> _Stated goal_
Edit the records from the line containing "You are a computer-use agent. This" through the end of the records, replacing "sidebar" with "side panel" and leaving everything else unchanged.

> _Excerpted records_
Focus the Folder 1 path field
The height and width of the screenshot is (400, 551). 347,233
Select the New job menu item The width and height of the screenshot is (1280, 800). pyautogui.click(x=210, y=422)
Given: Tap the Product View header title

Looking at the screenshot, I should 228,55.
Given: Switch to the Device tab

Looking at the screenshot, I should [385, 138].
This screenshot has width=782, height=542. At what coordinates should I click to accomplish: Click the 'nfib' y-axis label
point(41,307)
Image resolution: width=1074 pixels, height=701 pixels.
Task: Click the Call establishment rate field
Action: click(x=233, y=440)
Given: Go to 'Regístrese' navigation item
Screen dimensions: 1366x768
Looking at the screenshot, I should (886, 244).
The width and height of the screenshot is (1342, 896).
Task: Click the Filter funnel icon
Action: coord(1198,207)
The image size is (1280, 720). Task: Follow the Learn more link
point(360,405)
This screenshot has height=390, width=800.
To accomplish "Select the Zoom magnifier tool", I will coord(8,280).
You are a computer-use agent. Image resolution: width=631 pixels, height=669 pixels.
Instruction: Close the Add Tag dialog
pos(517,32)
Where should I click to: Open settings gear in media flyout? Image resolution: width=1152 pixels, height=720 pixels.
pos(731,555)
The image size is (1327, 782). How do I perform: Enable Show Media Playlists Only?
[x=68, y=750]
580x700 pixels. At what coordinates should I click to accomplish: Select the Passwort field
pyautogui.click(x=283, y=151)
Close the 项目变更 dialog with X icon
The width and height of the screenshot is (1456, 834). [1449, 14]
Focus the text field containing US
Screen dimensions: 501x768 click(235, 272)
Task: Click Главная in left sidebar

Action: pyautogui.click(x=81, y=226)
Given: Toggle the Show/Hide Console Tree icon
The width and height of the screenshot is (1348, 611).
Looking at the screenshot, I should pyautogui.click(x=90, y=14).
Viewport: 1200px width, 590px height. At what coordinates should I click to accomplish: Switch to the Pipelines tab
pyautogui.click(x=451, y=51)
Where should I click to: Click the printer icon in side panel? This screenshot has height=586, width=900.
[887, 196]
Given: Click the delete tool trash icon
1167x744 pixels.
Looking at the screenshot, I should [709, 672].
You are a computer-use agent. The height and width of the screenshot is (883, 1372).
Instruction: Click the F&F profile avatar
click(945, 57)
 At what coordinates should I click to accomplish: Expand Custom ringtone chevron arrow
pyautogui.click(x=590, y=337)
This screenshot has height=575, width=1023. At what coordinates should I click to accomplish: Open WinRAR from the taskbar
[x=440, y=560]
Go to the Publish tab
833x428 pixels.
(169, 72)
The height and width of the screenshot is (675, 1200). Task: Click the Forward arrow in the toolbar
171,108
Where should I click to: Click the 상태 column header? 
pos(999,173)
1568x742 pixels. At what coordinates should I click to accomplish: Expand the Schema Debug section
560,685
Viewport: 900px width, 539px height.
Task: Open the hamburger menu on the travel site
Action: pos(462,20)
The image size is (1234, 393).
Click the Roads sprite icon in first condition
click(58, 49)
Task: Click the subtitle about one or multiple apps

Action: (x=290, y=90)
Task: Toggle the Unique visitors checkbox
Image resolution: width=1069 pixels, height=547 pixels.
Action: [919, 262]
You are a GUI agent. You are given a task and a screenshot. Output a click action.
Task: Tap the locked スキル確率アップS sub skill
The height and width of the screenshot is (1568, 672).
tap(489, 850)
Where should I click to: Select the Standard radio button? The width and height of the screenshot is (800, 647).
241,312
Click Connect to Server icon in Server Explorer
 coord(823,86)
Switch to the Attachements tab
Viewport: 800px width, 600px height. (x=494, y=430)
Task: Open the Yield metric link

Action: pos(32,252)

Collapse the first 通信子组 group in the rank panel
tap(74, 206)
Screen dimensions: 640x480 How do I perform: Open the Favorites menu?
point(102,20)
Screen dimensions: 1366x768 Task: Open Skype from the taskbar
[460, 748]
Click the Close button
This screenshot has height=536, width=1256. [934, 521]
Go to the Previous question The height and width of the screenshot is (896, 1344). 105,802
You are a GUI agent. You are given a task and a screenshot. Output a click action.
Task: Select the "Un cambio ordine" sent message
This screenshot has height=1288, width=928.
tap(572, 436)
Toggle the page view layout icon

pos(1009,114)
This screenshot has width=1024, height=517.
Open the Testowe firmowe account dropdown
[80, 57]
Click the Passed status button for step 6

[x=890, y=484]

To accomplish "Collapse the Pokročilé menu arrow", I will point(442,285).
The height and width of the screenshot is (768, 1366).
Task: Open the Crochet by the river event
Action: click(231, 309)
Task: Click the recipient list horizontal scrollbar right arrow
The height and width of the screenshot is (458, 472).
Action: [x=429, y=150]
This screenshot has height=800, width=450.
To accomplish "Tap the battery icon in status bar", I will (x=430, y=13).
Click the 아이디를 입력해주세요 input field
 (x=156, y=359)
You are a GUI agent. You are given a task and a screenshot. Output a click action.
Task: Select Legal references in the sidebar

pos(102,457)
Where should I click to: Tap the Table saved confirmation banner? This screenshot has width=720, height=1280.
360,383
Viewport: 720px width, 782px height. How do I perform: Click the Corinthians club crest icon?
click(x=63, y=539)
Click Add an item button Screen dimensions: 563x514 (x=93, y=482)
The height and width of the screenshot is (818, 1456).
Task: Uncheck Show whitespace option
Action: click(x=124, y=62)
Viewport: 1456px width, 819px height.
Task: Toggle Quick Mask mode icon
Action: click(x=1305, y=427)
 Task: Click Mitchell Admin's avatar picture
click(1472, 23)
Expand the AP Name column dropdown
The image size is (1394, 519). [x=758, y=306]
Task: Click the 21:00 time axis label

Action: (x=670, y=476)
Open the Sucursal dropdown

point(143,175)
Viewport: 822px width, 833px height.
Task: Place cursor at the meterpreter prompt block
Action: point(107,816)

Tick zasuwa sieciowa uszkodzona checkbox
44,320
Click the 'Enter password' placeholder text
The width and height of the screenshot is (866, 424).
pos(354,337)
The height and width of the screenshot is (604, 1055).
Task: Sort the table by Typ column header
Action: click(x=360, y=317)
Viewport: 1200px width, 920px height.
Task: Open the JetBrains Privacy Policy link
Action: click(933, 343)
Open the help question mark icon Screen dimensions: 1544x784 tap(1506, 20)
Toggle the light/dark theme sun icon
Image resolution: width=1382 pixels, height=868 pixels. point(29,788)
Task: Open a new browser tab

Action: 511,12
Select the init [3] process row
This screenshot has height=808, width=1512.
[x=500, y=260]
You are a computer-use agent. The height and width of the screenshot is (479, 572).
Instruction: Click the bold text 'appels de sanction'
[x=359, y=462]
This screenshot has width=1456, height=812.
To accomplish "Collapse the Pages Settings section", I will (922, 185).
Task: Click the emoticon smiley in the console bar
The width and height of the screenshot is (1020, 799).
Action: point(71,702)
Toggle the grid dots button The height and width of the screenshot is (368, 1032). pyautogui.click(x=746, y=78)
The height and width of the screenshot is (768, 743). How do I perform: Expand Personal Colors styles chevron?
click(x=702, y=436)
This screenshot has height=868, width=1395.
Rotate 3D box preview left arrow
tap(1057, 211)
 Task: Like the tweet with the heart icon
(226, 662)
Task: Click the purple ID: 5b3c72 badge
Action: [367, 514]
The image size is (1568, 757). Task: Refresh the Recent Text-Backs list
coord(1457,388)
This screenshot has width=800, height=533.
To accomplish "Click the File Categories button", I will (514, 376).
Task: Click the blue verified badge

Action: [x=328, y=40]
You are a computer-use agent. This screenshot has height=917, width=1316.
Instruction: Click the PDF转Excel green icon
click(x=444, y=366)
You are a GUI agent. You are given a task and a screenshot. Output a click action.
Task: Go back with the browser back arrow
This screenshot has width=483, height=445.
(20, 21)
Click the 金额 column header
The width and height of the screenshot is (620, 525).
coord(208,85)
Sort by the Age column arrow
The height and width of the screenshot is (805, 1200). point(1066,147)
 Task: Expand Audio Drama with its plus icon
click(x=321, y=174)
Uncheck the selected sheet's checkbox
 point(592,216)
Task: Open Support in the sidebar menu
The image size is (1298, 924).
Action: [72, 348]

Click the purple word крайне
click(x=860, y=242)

> _The answer_
You are a computer-use agent. This screenshot has height=917, width=1316.
Instruction: Click the PDF转Excel green icon
click(x=444, y=366)
You are a GUI agent. You are given a task and a screenshot. Output a click action.
Task: Go back with the browser back arrow
This screenshot has width=483, height=445.
(20, 21)
Click the 金额 column header
The width and height of the screenshot is (620, 525).
coord(208,85)
Sort by the Age column arrow
The height and width of the screenshot is (805, 1200). point(1066,147)
 Task: Expand Audio Drama with its plus icon
click(x=321, y=174)
Uncheck the selected sheet's checkbox
 point(592,216)
Task: Open Support in the side panel menu
The image size is (1298, 924).
Action: [72, 348]

Click the purple word крайне
click(x=860, y=242)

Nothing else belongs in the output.